**Texte:**
↓↓↓
Pour les cas 1, 2, 3 et 4, et comme pour les agents contractuels de l'État, les contrats seraient conclus pour une durée maximale de 18 mois. Ils seraient renouvelables par reconduction expresse dans la limite maximale de 3 ans. A l'issue de cette période de reconduction ces contrats ne pourraient être reconduits (par reconduction expresse) que pour une durée indéterminée.

Pour le cas 5, la durée du contrat ne pourrait être au maximum que d'un an sans pouvoir être renouvelée. Pour les cas 6 et 7, les conditions seraient également encadrées.

Par ailleurs, il n'existe aucune condition de diplôme pour le recrutement d'agents non titulaires. L'article 34 de la loi du 26 janvier 1984 susvisée dispose que chaque emploi d'une collectivité ou établissement est créé par délibération et que cette dernière doit préciser le grade ou le niveau de recrutement des agents susceptibles d'occuper l'emploi. Il s'agit donc d'exiger pour le recrutement d'agents non titulaires le niveau de diplôme correspondant soit au niveau considéré soit au concours externe d'accès au cadre d'emplois auquel appartient le grade recherché.

L'article 63 de la loi du 12 juillet 1999 sur le renforcement et la simplification de la coopération intercommunale devrait être modifié afin de permettre aux agents d'une association intégralement transférée à une collectivité territoriale, à un établissement public intercommunal ou à un syndicat mixte, de continuer à bénéficier des stipulations de leur contrat antérieur et en particulier de celles concernant les conditions de durée. Précédemment, les contrats à durée indéterminée de droit privé étaient transformés en contrats de droit public de 3 ans expressément renouvelables.
↑↑↑
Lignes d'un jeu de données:
↓↓↓
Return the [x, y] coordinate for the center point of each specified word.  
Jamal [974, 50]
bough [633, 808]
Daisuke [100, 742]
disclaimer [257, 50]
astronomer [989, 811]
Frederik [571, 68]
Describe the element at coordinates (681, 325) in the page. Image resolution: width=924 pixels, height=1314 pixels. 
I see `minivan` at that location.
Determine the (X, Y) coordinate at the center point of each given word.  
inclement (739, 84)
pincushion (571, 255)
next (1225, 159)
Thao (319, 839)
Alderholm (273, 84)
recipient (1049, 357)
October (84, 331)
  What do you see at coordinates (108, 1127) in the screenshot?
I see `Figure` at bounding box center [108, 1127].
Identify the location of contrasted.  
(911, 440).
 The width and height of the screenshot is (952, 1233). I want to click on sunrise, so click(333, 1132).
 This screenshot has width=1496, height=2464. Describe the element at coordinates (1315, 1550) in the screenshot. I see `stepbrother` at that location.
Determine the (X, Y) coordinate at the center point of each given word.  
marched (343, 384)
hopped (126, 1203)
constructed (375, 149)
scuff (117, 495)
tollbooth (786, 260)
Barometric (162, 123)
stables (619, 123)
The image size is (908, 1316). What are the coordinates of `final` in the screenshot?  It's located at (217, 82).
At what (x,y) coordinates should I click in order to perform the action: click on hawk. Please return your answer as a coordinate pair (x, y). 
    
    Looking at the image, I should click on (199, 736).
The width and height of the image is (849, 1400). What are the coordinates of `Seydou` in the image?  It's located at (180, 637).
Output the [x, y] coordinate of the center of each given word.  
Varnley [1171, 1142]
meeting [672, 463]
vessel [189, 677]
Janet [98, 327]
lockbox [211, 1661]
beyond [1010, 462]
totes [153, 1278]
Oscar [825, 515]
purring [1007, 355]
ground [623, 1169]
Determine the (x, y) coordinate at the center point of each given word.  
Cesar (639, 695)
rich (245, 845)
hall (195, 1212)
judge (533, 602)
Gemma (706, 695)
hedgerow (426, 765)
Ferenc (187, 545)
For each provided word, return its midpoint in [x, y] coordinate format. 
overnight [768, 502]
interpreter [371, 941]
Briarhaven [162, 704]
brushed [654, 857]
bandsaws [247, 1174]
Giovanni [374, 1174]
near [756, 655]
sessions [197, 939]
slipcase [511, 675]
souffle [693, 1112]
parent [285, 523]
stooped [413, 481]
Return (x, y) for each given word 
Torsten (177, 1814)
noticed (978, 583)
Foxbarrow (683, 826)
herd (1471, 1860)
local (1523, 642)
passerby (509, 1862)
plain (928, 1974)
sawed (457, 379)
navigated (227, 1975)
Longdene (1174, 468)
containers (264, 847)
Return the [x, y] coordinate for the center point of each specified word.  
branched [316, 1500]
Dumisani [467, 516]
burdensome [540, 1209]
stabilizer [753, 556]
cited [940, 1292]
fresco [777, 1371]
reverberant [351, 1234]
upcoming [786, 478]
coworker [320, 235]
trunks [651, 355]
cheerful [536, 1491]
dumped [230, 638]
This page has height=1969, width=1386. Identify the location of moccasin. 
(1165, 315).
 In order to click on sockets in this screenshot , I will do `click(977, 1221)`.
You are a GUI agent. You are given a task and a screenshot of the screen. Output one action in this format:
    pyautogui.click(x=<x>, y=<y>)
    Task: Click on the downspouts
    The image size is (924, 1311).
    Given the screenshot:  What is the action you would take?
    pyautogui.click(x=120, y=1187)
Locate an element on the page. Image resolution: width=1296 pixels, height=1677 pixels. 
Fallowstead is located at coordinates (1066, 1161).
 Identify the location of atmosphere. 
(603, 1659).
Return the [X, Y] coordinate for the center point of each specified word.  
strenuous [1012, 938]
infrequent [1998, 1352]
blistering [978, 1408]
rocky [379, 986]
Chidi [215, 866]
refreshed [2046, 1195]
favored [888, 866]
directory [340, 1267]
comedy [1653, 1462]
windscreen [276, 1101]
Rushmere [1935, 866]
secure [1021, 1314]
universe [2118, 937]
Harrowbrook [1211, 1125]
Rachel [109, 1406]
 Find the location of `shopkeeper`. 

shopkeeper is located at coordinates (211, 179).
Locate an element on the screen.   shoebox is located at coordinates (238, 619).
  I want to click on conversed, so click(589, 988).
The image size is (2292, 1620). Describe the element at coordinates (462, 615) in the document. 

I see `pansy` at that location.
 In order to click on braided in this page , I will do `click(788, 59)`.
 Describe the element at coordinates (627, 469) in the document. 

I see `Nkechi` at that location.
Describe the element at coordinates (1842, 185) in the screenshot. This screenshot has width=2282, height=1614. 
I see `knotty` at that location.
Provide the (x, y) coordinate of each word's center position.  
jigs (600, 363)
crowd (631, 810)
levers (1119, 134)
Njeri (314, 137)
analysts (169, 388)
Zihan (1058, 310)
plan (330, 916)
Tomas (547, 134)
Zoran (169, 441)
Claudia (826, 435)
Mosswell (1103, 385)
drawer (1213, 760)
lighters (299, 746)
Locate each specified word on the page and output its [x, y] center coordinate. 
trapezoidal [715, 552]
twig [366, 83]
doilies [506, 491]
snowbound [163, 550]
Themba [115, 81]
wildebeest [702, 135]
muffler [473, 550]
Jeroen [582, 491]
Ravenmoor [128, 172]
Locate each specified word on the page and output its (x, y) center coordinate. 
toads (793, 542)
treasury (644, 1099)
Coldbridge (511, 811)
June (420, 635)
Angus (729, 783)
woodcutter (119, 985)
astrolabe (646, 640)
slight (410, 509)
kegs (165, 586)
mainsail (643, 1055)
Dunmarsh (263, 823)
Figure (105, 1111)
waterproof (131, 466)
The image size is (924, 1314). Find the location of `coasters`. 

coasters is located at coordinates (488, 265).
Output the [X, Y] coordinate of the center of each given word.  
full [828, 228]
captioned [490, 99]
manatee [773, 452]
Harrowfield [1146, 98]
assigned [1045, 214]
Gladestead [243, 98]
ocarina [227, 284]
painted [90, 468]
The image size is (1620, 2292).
↑↑↑
**Exercices:**
1) Résumez en deux phrases le texte sur les contrats des agents non titulaires.
2) Mettez sous forme de liste JSON de chaînes, à raison d'une chaîne par ligne et sans les lignes vides, le passage des enregistrements allant de la ligne contenant « Claudia (826, 435) » jusqu'à celle contenant « Figure (105, 1111) », ces deux lignes incluses.
Le texte et les enregistrements n'ont aucun lien entre eux.

**Résultats:**
1) Pour les cas 1 à 4, les contrats seraient conclus pour 18 mois au plus et renouvelables par reconduction expresse dans la limite de 3 ans, puis seulement pour une durée indéterminée, tandis que pour le cas 5 le contrat ne pourrait dépasser un an sans renouvellement. Le recrutement d'agents non titulaires devrait exiger le niveau de diplôme correspondant au niveau considéré ou au concours externe, et l'article 63 de la loi du 12 juillet 1999 devrait être modifié pour que les agents d'une association intégralement transférée conservent les stipulations de leur contrat antérieur.

2)
[
  "Claudia (826, 435)",
  "Mosswell (1103, 385)",
  "drawer (1213, 760)",
  "lighters (299, 746)",
  "Locate each specified word on the page and output its [x, y] center coordinate. ",
  "trapezoidal [715, 552]",
  "twig [366, 83]",
  "doilies [506, 491]",
  "snowbound [163, 550]",
  "Themba [115, 81]",
  "wildebeest [702, 135]",
  "muffler [473, 550]",
  "Jeroen [582, 491]",
  "Ravenmoor [128, 172]",
  "Locate each specified word on the page and output its (x, y) center coordinate. ",
  "toads (793, 542)",
  "treasury (644, 1099)",
  "Coldbridge (511, 811)",
  "June (420, 635)",
  "Angus (729, 783)",
  "woodcutter (119, 985)",
  "astrolabe (646, 640)",
  "slight (410, 509)",
  "kegs (165, 586)",
  "mainsail (643, 1055)",
  "Dunmarsh (263, 823)",
  "Figure (105, 1111)"
]